CN121997912ACN 121997912 ACN121997912 ACN 121997912ACN-121997912-A

Abstract

The invention provides a method, a device and equipment for marking large model training data for an accounting drawing, which are used for marking key information of the accounting drawing of construction engineering cost. The method comprises the steps of displaying a to-be-marked calculation drawing, determining to-be-recognized areas, recognizing text content and position information of a text block, displaying a tag list according to a keyword field, activating interaction states of the to-be-recognized areas after a user selects tags to enable the text block to be an operable hot area, generating key value pairs by the selected tags and the hot area texts after the user selects the hot area, collecting the key value pairs of each to-be-recognized area to generate answer content, and filling the answer parts of a preset question-answer template to obtain a marking result.
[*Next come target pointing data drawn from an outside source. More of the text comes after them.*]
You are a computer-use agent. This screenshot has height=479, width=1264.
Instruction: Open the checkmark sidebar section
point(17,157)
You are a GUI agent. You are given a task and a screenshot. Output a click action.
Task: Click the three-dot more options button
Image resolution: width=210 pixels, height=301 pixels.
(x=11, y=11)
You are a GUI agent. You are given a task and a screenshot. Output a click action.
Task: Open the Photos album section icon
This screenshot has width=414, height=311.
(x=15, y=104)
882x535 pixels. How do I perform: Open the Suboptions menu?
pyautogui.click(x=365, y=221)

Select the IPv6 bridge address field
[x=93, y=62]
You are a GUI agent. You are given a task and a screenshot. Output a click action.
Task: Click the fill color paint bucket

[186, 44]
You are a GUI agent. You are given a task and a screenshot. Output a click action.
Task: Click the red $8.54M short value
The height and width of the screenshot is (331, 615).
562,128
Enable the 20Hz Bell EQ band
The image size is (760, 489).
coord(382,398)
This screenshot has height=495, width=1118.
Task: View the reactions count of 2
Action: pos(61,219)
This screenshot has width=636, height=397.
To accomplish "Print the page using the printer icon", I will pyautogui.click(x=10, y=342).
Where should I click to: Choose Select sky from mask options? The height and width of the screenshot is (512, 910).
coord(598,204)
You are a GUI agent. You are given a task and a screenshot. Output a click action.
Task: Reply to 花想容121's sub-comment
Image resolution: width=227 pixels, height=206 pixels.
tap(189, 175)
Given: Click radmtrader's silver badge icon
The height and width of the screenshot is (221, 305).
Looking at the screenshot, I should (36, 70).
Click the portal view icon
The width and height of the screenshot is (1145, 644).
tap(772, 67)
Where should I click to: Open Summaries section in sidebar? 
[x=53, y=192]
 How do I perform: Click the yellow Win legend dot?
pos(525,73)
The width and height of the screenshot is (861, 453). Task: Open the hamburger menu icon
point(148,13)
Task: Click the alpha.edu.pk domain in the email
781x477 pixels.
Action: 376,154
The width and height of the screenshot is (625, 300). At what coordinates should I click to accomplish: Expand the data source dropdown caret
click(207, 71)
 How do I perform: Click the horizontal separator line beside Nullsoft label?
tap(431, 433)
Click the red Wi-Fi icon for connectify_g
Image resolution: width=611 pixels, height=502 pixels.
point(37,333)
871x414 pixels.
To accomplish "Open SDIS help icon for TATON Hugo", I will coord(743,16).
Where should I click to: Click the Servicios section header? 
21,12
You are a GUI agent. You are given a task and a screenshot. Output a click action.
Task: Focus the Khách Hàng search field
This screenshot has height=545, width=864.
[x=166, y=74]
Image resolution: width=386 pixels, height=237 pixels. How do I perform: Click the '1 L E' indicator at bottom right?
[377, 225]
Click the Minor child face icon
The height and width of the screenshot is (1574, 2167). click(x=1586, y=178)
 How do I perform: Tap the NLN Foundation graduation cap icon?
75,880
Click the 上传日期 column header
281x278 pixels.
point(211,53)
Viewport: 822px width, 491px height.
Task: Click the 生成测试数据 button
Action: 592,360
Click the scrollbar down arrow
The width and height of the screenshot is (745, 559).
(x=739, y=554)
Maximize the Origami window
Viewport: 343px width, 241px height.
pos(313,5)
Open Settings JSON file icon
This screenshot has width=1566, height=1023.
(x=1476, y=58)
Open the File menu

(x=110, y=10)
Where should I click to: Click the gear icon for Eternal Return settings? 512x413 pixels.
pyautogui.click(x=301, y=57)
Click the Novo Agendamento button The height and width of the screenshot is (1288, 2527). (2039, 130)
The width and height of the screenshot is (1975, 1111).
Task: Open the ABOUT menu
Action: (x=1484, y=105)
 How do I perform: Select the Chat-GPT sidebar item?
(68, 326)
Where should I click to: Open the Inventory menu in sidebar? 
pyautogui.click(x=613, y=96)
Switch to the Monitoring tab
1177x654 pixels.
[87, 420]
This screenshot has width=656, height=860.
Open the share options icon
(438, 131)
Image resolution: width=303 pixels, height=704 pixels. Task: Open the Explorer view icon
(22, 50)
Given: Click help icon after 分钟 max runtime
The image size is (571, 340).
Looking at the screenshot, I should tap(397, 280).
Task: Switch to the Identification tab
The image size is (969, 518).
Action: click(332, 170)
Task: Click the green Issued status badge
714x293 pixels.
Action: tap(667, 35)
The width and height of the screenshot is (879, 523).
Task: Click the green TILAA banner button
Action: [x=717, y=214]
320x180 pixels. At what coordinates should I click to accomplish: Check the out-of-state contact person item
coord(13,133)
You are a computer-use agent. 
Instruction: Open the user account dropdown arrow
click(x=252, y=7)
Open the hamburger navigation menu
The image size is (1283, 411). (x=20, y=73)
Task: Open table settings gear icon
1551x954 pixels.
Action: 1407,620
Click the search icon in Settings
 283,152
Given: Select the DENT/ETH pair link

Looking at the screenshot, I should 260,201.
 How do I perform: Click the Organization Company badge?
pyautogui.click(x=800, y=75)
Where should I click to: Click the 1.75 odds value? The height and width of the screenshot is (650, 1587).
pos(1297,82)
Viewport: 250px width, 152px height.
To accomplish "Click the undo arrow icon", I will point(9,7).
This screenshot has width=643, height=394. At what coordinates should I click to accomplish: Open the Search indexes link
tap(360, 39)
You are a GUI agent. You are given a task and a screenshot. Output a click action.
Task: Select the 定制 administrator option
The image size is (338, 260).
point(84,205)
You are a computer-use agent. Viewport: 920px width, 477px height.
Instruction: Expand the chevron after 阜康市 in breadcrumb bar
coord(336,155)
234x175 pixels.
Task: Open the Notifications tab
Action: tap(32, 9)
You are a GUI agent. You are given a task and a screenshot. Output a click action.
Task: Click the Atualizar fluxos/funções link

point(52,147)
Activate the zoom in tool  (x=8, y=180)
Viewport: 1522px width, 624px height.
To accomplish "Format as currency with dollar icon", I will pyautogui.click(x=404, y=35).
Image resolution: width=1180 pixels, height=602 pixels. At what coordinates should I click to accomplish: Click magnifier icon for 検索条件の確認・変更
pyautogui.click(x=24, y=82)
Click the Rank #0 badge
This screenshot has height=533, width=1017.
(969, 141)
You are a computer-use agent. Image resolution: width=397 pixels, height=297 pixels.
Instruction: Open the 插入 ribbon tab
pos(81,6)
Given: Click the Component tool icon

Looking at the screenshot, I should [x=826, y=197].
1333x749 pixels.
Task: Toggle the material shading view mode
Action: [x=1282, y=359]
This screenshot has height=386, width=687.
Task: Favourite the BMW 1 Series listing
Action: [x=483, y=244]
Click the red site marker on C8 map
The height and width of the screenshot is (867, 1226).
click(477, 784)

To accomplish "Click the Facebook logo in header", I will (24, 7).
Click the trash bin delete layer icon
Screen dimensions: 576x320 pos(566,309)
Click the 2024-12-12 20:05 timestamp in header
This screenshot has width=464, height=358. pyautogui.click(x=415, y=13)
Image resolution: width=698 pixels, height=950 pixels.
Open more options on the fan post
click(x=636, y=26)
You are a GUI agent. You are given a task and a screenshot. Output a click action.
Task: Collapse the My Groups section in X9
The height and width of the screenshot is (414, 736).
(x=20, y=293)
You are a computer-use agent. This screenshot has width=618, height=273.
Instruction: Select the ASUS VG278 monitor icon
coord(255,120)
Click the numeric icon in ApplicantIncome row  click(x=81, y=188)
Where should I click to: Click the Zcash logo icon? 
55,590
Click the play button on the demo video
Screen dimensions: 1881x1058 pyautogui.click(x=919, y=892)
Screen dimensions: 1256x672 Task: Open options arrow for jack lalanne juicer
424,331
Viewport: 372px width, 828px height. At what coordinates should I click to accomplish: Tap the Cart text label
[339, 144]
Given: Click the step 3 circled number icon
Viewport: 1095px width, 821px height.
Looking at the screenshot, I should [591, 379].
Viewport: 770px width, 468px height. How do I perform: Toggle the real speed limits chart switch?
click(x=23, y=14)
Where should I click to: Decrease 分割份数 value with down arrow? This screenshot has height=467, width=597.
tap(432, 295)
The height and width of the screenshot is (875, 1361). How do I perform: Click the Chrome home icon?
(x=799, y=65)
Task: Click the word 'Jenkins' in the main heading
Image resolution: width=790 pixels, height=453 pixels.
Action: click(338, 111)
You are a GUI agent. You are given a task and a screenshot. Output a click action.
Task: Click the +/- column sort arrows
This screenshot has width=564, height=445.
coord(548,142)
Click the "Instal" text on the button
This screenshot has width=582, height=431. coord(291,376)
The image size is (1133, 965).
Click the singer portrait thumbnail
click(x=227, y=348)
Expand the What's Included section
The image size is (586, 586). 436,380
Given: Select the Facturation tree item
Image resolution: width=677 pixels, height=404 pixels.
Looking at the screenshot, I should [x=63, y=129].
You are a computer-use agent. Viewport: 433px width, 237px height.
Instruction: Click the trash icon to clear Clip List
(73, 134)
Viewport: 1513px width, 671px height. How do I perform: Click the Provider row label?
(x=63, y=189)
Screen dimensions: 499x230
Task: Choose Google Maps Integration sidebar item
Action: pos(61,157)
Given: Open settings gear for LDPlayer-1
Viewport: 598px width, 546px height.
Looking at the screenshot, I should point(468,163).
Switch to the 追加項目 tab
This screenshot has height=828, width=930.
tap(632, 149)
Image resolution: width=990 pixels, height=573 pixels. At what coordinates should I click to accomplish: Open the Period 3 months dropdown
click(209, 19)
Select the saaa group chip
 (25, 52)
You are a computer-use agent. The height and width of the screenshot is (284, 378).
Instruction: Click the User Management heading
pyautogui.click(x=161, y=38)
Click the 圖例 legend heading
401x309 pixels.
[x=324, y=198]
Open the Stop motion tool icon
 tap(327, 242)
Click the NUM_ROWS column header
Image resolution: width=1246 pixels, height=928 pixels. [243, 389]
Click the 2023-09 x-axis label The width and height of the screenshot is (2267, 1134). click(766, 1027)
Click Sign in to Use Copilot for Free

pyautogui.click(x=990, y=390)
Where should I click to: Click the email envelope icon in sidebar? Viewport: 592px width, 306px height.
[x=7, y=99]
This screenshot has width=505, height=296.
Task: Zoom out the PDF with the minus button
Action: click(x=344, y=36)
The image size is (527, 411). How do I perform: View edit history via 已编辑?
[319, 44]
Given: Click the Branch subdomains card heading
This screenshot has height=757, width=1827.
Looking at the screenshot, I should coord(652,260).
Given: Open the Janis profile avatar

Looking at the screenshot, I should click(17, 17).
The method can quickly complete field and text matching, generate structured annotation data, improve annotation efficiency and consistency, and be convenient for direct use in large model training.

Inventors

  • Fei Guoyou
  • LI QINGYUN
  • A RUNA
  • ZHANG JING
  • SHEN SHAONAN
  • LIU JUNNAN
  • LIU ZHEN

Assignees

  • 广联达科技股份有限公司

Dates

Publication Date
20260508
Application Date
20260128

Claims (10)

  1. 1. The large model training data labeling method for the calculation drawing is characterized by comprising the following steps of: displaying a to-be-annotated accounting drawing, wherein the to-be-annotated accounting drawing comprises a plurality of keyword fields; determining a region to be identified in the to-be-marked calculation drawing; Identifying the area to be identified to obtain text contents and position information of a plurality of text blocks; displaying a tag list according to the keyword fields, wherein the tag list comprises tags corresponding to each keyword field; responding to the selection operation of a user on the label, recording the selected label, and activating the interactable state of the area to be identified, wherein when the area to be identified is in the interactable state, each text block of the area to be identified is presented as an operable hot zone; Responding to the selection operation of the user on the hot zone, and generating a key value pair by utilizing the selected label and text content corresponding to the selected hot zone; Generating answer content according to the key value pairs corresponding to all the areas to be identified in the calculated drawing to be marked and And filling the answer content into an answer part of a preset question-answer template to generate a labeling result of the to-be-labeled calculation drawing.
  2. 2. The method for labeling the large model training data for the quantitative drawing according to claim 1, wherein the step of activating the interactable state of the region to be identified comprises the steps of: Overlapping and displaying text contents at the position marked by the position information in the area to be identified; and setting the calibrated position of the position information as the operable hot zone.
  3. 3. The method for labeling the large model training data oriented to the quantitative drawing according to claim 2, wherein, The step of displaying the tag list according to the keyword field comprises the following steps: displaying the label and a content input box corresponding to the label; the selection operation of the label by the user comprises the selection operation of the content input box; The step of generating the key value pair by using the selected label and the text content corresponding to the selected hot zone comprises the steps of filling the text content corresponding to the selected hot zone into a selected content input box, and generating the key value pair by using the label corresponding to the selected content input box and the text content in the selected content input box.
  4. 4. The method for labeling the large model training data for the quantitative drawing according to claim 2, wherein the step of displaying the text content superimposed on the position marked by the position information in the area to be recognized comprises the steps of: And superposing the text content at the position marked by the position information in a semitransparent highlight area mode, so that a floating layer above the area to be identified displays the text content.
  5. 5. The method for labeling large model training data for an quantitative drawing according to claim 1, wherein, Responding to the operation of a user on an area outlining tool, outlining a closed contour on the to-be-marked calculated drawing, and determining the to-be-identified area; The method further includes displaying a tag list according to the keyword field in response to the user operating an area outlining tool.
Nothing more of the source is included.